CONSIGNE 1:
Résumez en deux phrases l'extrait sur la collaboration entre humains et machines.
CONSIGNE 2:
Rédigez la suite de l'extrait sur la collaboration entre humains et machines, en reprenant juste après la citation de Gary Kasparov.

Mais point n’est besoin d’une telle fusion, argue Case. Le rapport entre la machine et l’humain peut s’effectuer de manière beaucoup moins intrusive (et naïve). Et surtout il faut cesser de penser en termes d’opposition, non seulement entre humains et IA, mais également entre intelligence artificielle et intelligence augmentée.

A l’humain les questions, à la machine les réponses

Pour appuyer son argument, Nicky Case revient sur le fameux championnat d’échecs de 2005, où ce fut une association entre des humains moyennement doués et des programmes moyennement efficaces qui vainquirent tant les grands joueurs que les superordinateurs. Cette histoire est bien connue, mais Case relève un aspect plus rarement souligné : ce n’est pas l’association d’un joueur et d’un programme qui a gagné, mais un collectif composé de deux joueurs amateurs et de trois machines assez faibles. Ces trois ordinateurs faisaient tourner trois différents programmes de jeu d’échecs, et en cas de désaccord entre eux, les êtres humains poussaient les machines à continuer leurs calculs. Citant Gary Kapsparov : « L’association humain faible + machine + bon processus s’est avéré supérieure à un ordinateur puissant seul et, plus remarquablement, supérieur à la combinaison d’un humain fort + machine + processus inférieur. »

DONNÉES ENREGISTRÉES:

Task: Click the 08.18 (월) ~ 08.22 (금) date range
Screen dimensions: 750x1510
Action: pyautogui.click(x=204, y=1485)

RÉPONSE RÉDIGÉE 1:
Selon Nicky Case, la relation entre l'humain et la machine n'exige aucune fusion et ne doit plus être pensée en termes d'opposition, ni entre humains et IA, ni entre intelligence artificielle et intelligence augmentée. Il s'appuie sur le championnat d'échecs de 2005, remporté par un collectif de deux joueurs amateurs et de trois machines assez faibles, où les humains poussaient les ordinateurs à poursuivre leurs calculs lorsque ceux-ci étaient en désaccord.

RÉPONSE RÉDIGÉE 2:
En fait conclut Case, dans l’équation humain + machine, la partir la plus difficile à gérer n’est pas l’humain, ni la machine, c’est le « + ».

Il est important, explique-t-il, que les humains se spécialisent dans ce pour quoi ils sont les meilleurs, et les que les IA fassent de même : les humains sont bons à la créativité, à l’empathie, aux rapports sociaux. Les machines sont meilleures en calcul. Mais au final, le rapport entre humains et machines peut se résumer ainsi : les premiers sont meilleurs pour poser des questions, et les secondes pour trouver les réponses.

C’est comme cela qu’a procédé l’équipe gagnante au championnat d’échecs. Les humains posaient les questions aux programmes. Lorsque ceux-ci parvenaient à des conclusions divergentes, ils posaient alors des questions plus précises.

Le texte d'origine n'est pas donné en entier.